Basically I am not making any changes to weights and bias. I re-assign them to see if the network trains normally.

However, to my surprise, gradients after first epoch never change. All the gradient values equal to 1. By debugging optimizer’s param_groups I see that for every layer the gradients for weight and bias are 1. Although I initialize it to 1 after every epoch(which I do to match the shape), the loss.backward() and optimizer.step() should calculate new gradients right ?

Is there anything I might be missing? Please point me in the right direction if I am doing something stupid.

Thank You

albanD · May 15, 2020, 10:30pm

Hi,

You should never user “.data” as a general rule. There is no reason for your to use it.
Also setting the .grad field is not very useful I think. You can just set it to None if you really want to reset it.

So the code I shared in my previous message will be enough. As the new parameter will not have a .grad field anyways. Nothing else should be needed.
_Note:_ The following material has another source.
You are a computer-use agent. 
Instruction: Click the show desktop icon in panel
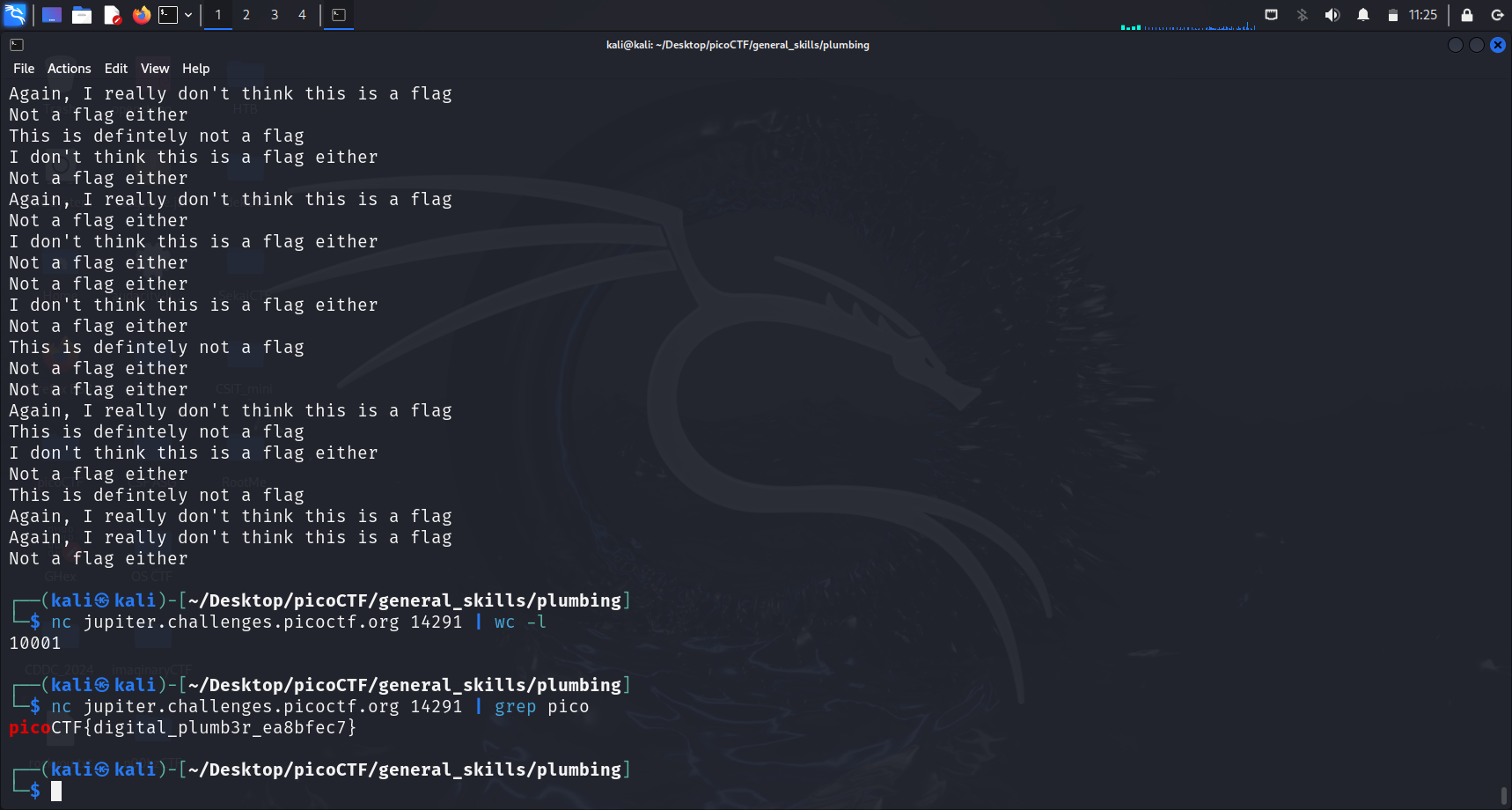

shreeshan · May 15, 2020, 11:45pm

Consider this situation:

I have model X which does not have any fancy weight replacing stuff. I train it for 10 epochs and observe some result p
I have another model X-dynamic where I replace weights using the code I posted in the previous reply. (Please note I just clone the weights and re-assign, values unaltered). I train it for 10 epochs and observe some result q

If I use torch.seed both these models should give me exactly same results because none of the values are altered or changed.

Case1: Not updating .data

p is not equal to q

Case2: Operating on .data

p is equal to q

This is strange as to why the results change if I do not update .data params.